Politically, the Government may still be all-powerful, wielding in its hands the rule of the law although the Maoists may have a different take on it. However, viewed purely in fiscal terms, the Government is a pale shadow of its former glorious self.

Whether it is employment or education or such essentials as electricity, and the list is fairly long, the harsh reality is this.

Government matters less and less to the common man than it did in the past. A plethora of statistics put out by the Finance Ministry in its survey of the economy for 2010-11 bears this out in ample measure.

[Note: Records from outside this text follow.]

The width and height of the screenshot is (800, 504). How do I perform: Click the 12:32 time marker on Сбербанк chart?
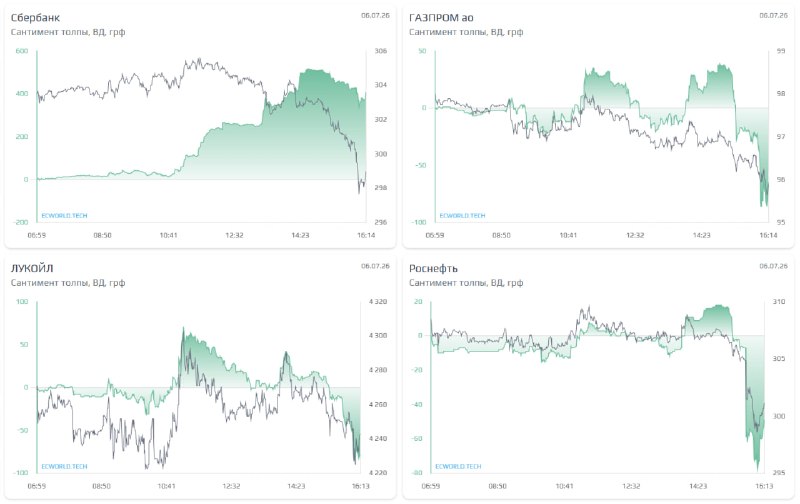pos(234,235)

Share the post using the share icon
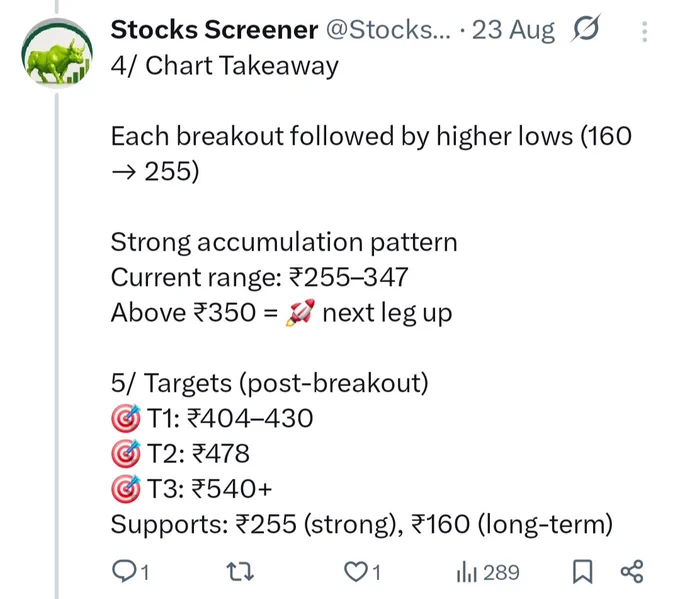point(632,571)
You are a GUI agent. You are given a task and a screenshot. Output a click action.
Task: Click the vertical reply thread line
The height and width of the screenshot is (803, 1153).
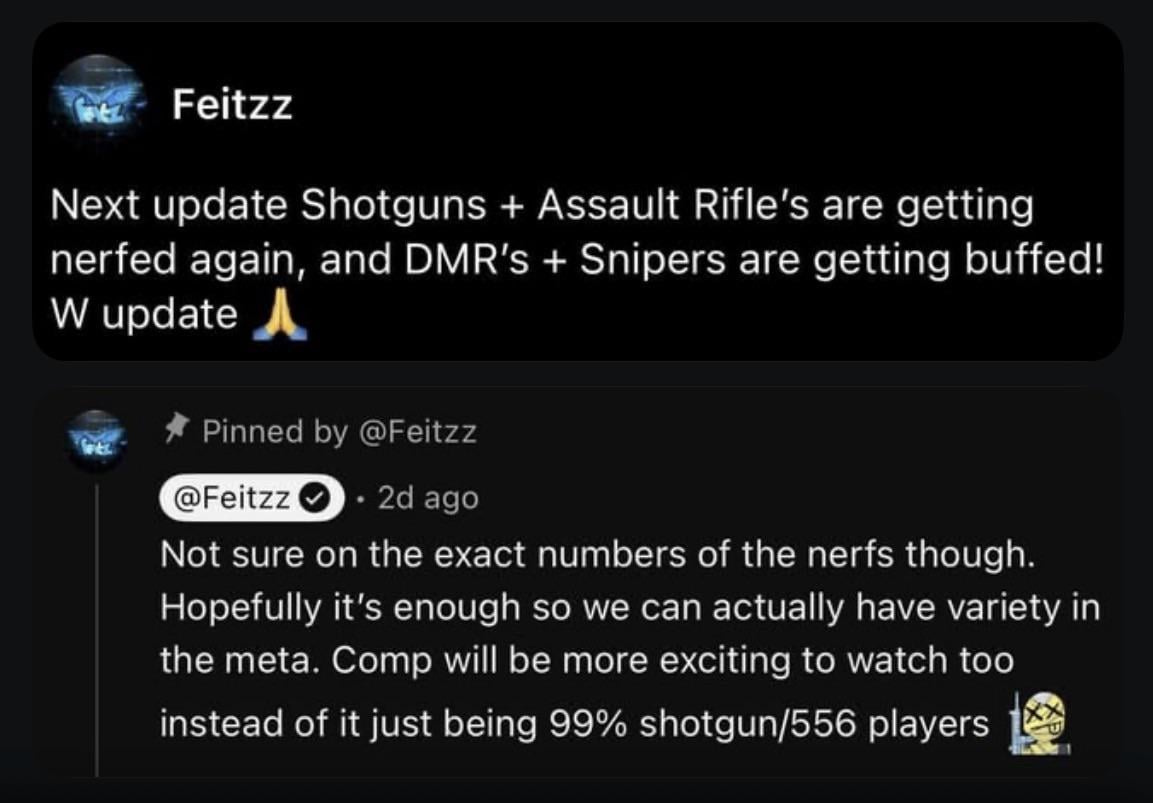click(97, 630)
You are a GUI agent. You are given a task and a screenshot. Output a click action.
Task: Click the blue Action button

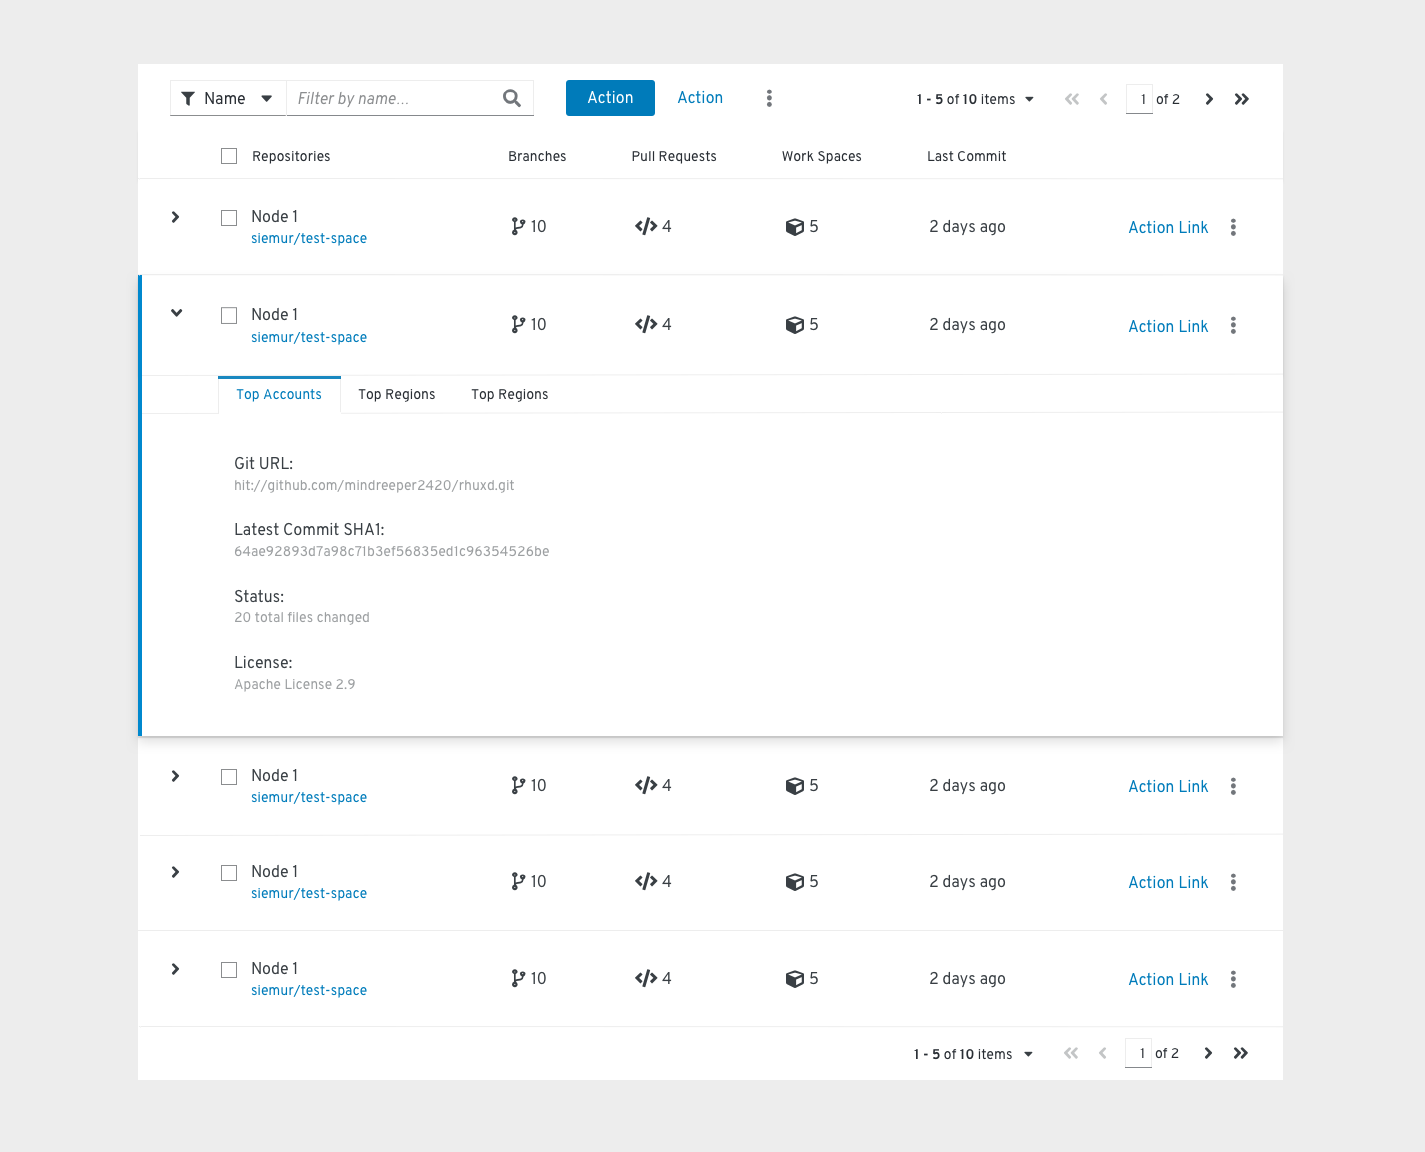610,97
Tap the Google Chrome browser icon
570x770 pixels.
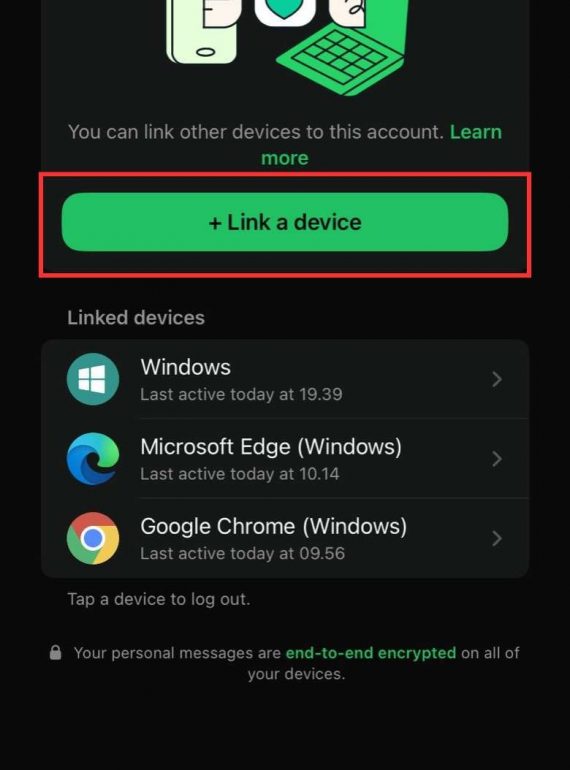pyautogui.click(x=93, y=538)
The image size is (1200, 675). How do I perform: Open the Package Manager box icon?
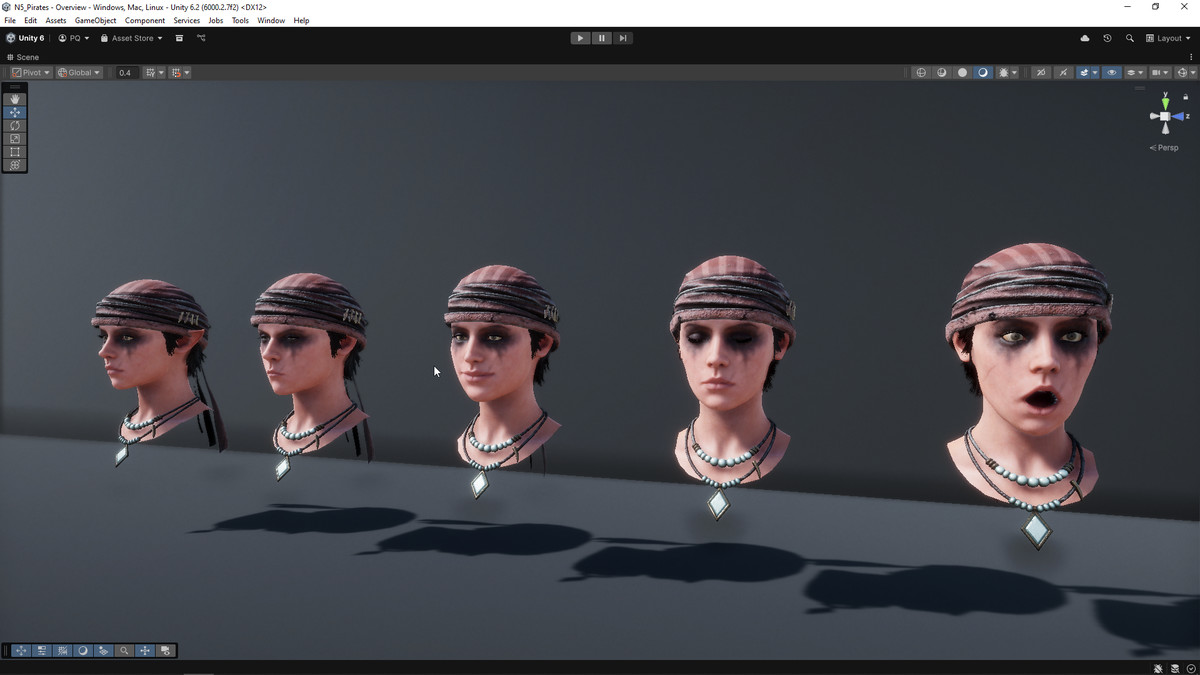(179, 38)
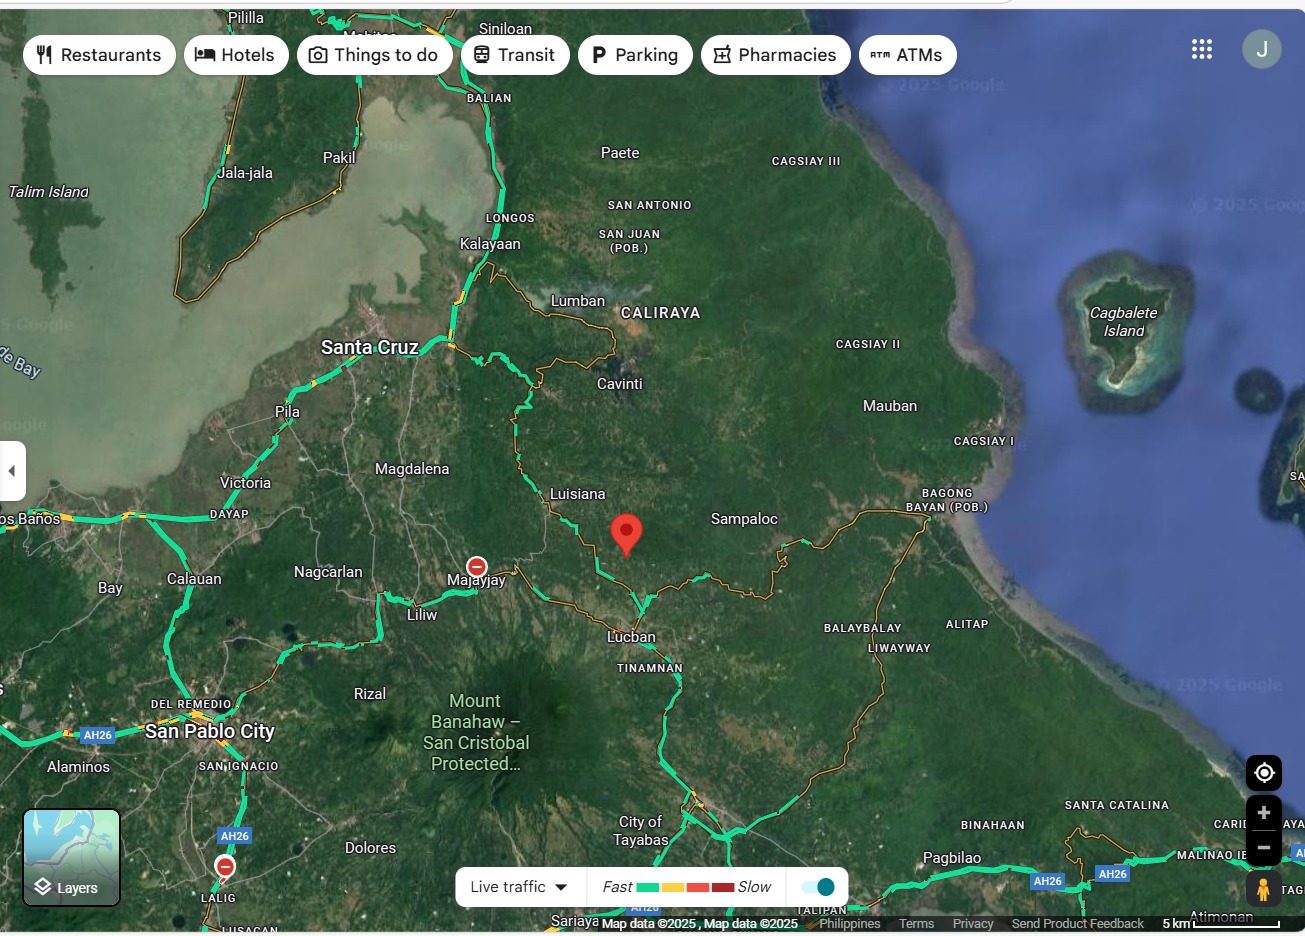
Task: Select the ATMs filter chip
Action: [907, 54]
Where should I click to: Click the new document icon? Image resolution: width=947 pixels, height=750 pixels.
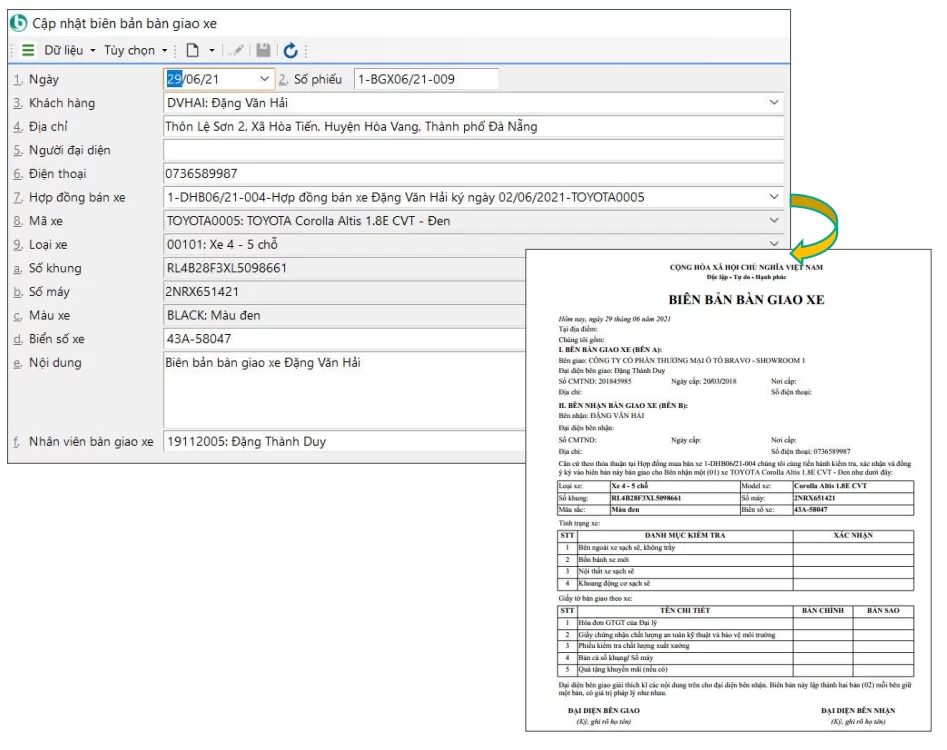(x=193, y=50)
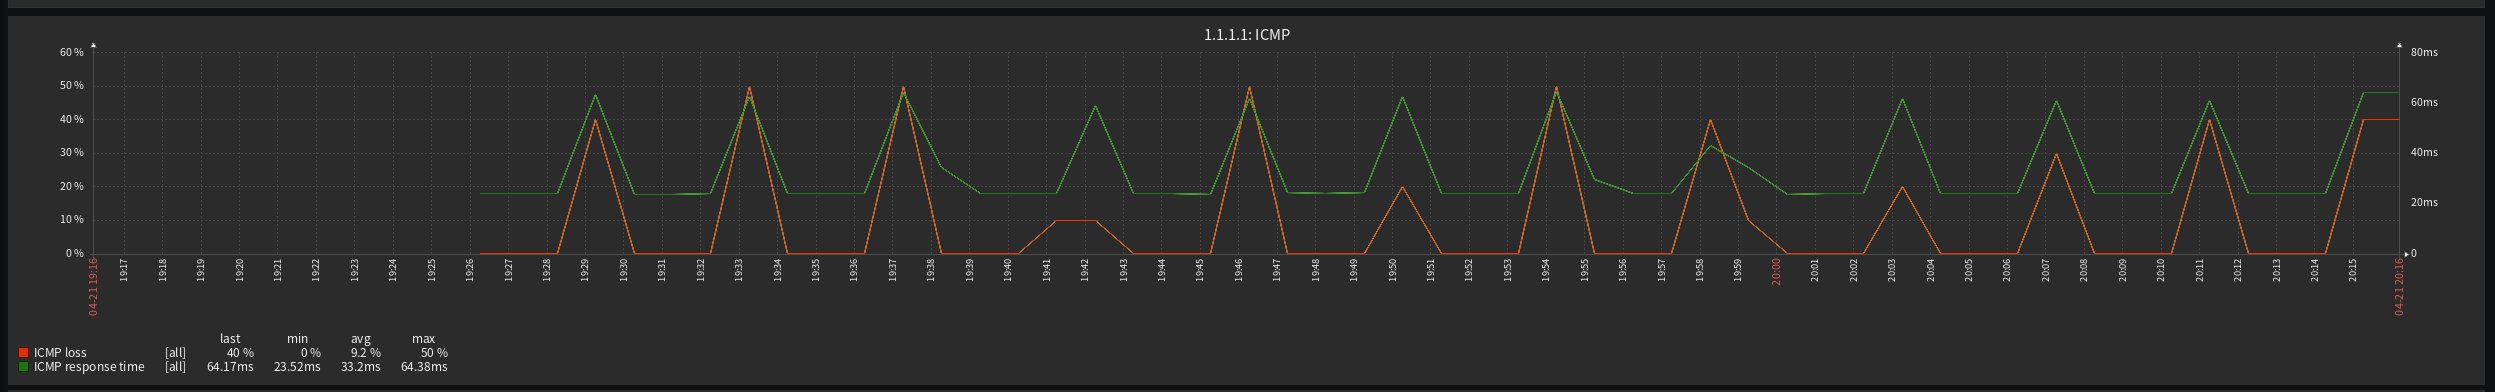Click the green ICMP response time swatch
Viewport: 2495px width, 392px height.
(24, 367)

In 1992-93, utilities (largely owned by the State) controlled 72,300 MW of electricity generation capacity in the country while non- utilities (captive generation by the private sector, mostly) controlled a mere 10,100 MW. While utilities have added 120 per cent in incremental capacity, the latter has added 180 per cent. True, the former is still a colossus accounting for 84 per cent of the total capacity against 87 per cent earlier. Two points could still be made.

Captive capacity

One, capacity creation by non-utilities is a costly act of redundancy created by the private sector to provide for a deficient performance by the public utilities. More importantly, such captive capacity is being increasingly called into produce more electricity so as to make it a permanent feature of its operations. For instance, one MW of captive capacity was used to generate 3.1 billion units of electricity in 1992-93. By 2009-10, however, it was generating 3.85 billion units a year for one MW of installed capacity much closer to the 5 billion units generated by utilities.

At its peak in 1991-92, public sector employed 190 lakh people to the private sector's performance of employment of 77 lakh. . By 2008, the latest year for which data areavailable, the public sector's employment has shrunk to 177 lakh while the private sector employed 99 lakh by March 2008. From a gender perspective too, public sector mattered less to women than men as the latter employed nearly twice as many women as the public sector did in proportionate terms.

Indeed, the job seeker's disenchantment with the Government is so total that the number of registered job seekers with the employment exchanges has fallen from a peak of 42 million in 2002-03 to roughly 40 million in 2009-10.

Education

In education too, the private sector is playing an increasingly prominent role. There are now close to 8 lakh primary schools recognised by the Government, 1.73 lakh higher secondary schools, nearly 7,000 colleges offering professional education and over 400 deemed universities in the private sector.

The growth of civil aviation and mobile telephony are two legendary examples of the services sector of the Indian economy where the public sector has been marginalised beyond recognition. The combination of Air India and Indian Airlines, which held a monopoly on domestic aviation in the early 90s, has seen its market share down to about 25 per cent.

Resources

The Government may own intangible resources worth a great deal of wealth if the size of the 2G scam is anything to go by. But, in purely physical terms, it is a lot poorer than the private households and the corporate sector put together. The two (private and public sectors) were running neck and neck in wealth as recently as 1991-92.

The net capital stock (a measure of wealth) in the hands of the private and the public sector was almost equal with the former accounting for Rs 10.82 lakh crore in wealth to the latter's Rs 8.75 lakh crore. By 2008-09, however, the private sector has streaked ahead of the public sector by registering a 10-fold increase while the latter could manage only a more modest rate of growth of 6.4 times.

To economists outside the Government, the changed circumstances may represent merely the outcome of a pursuit of neo-liberal economic policies. Those in the Government might put a gloss on it by referring to it as the public-private partnership mode of wealth creation. As the nation awaits the unveiling of the Budget by the Finance Minister, the keen anticipation in the common man's mind associated with the event in the past, might seem just a little overdone in the current circumstances.